Havia um destacamento do Exército, uma Capitania dos Portos comandada pela Marinha de Guerra, agência dos Correios, Mesa de Rendas (atualmente posto da Secretaria de Fazenda), escritório da empresa marítima estatal Bacia do Prata, posto policial e um serviço de telégrafos da NOB que atendia também a população. Havia ainda duas escolas de primeiro grau (até a 3ª série primária), uma pista de aviação para pequenas aeronaves, além de dois armazéns de secos e molhados. Não poderia faltar a Igreja Católica, cujo padre se deslocava de Miranda para rezar a missa de domingo.

Como ponto final da Ferrovia Noroeste do Brasil, e para dar continuidade ao transporte das cargas até o destino final, eram necessários os profissionais denominados estivadores, que trabalhavam em turnos de seis horas, fazendo com que o distrito tivesse uma movimentação ininterrupta durante as 24 horas do dia. O mesmo ocorria com os manobristas das composições da NOB. Os moradores eram acostumados com o apito das máquinas e os ruídos de engates e desengates dos vagões.

Porém, algo chamava a atenção de quem ali vivia ou transitava: uma torre metálica de cerca de cinco ou seis metros de altura.

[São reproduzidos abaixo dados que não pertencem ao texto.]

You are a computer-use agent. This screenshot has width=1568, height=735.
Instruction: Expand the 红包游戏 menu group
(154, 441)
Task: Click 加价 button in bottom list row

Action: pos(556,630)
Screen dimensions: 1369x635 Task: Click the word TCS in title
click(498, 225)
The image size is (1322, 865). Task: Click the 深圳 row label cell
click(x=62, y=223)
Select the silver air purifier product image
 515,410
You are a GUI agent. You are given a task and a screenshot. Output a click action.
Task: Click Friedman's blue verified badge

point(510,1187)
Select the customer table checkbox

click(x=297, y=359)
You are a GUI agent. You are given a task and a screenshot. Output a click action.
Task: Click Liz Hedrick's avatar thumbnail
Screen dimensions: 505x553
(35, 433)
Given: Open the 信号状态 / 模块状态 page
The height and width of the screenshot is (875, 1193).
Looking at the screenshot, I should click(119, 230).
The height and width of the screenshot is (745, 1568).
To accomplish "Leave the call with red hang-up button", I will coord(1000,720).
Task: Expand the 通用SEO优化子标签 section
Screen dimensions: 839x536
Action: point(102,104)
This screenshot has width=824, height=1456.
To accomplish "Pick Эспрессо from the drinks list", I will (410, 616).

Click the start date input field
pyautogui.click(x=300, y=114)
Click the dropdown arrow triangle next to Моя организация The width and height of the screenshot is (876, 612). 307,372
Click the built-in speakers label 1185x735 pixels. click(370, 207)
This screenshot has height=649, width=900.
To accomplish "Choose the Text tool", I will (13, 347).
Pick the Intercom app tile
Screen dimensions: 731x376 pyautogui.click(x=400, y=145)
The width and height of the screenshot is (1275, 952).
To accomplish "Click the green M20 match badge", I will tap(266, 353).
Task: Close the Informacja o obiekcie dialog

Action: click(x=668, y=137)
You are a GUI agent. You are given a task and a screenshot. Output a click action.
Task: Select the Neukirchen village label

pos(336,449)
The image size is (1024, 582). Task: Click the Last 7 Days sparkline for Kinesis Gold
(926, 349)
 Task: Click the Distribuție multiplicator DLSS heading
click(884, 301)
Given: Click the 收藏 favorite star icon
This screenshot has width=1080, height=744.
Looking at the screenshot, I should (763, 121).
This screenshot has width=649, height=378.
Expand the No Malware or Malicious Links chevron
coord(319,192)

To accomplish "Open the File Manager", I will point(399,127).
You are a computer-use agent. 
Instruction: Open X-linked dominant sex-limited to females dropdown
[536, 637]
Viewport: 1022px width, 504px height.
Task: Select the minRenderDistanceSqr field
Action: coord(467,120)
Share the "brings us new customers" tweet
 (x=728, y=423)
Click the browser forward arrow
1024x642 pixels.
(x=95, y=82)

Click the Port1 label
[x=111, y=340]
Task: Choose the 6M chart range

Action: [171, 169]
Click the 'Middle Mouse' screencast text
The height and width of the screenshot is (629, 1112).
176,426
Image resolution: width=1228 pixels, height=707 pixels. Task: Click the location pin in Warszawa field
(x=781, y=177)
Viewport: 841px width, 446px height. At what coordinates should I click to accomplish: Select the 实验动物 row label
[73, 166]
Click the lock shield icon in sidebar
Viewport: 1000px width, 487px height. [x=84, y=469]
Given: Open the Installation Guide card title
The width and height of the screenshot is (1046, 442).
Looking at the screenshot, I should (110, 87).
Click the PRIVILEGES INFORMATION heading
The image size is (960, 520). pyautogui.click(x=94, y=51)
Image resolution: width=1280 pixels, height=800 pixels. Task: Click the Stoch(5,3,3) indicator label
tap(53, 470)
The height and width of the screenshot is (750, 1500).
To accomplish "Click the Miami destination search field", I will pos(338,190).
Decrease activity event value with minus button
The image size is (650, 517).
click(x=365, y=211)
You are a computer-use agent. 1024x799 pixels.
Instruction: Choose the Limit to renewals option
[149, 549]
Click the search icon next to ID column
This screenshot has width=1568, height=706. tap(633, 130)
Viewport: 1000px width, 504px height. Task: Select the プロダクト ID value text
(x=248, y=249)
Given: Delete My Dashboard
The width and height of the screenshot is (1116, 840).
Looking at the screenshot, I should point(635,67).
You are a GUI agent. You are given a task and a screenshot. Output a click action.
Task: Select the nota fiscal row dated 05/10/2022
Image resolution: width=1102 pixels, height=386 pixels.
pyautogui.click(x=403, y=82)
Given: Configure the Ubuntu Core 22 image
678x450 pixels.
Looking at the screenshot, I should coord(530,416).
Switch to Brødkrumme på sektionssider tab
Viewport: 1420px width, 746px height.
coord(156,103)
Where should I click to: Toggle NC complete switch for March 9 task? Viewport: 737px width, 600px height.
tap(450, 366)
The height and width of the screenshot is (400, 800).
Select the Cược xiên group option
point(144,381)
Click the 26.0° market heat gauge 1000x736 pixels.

Poucos sabiam explicar para que servia, porém as pessoas mais antigas afirmavam que se tratava de uma torre para exploração de petróleo, erguida naquele local no início da década de 1940 por uma empresa norte-americana, que, após a perfuração do poço, constatou a presença de um líquido de cor escura que possivelmente seria petróleo.

Infelizmente, eclodiu a Segunda Guerra Mundial e o poço foi lacrado por uma camada de concreto. Os funcionários, técnicos e engenheiros americanos foram embora.

Os moradores aproveitavam o líquido que vazava e o utilizavam em suas lamparinas, pois ali não havia luz elétrica. Sabe-se que houve tentativas de uma empresa nacional de dar continuidade à pesquisa. Uma delas foi liderada por Monteiro Lobato, que chegou a instalar um escritório em Corumbá, em cuja fachada havia uma placa com os seguintes dizeres: Companhia Matogrossense de Petróleo.

Porém, ele tentou por todos os meios obter licença do Senado para levar a cabo seu intento, sendo vencido por um fortíssimo lobby em favor da empresa norte-americana.

Posteriormente, já como Mato Grosso do Sul, um estudo realizado pela Petrobras via satélite veio confirmar a presença do ouro negro não apenas em Porto Esperança, mas também em municípios do Bolsão e, pasmem, no município de Campo Grande.

Está na hora de nossas autoridades mexerem os pauzinhos e, quem sabe, acreditando que eleições fazem milagres, poderemos transformar Porto Esperança em um polo industrial de petróleo.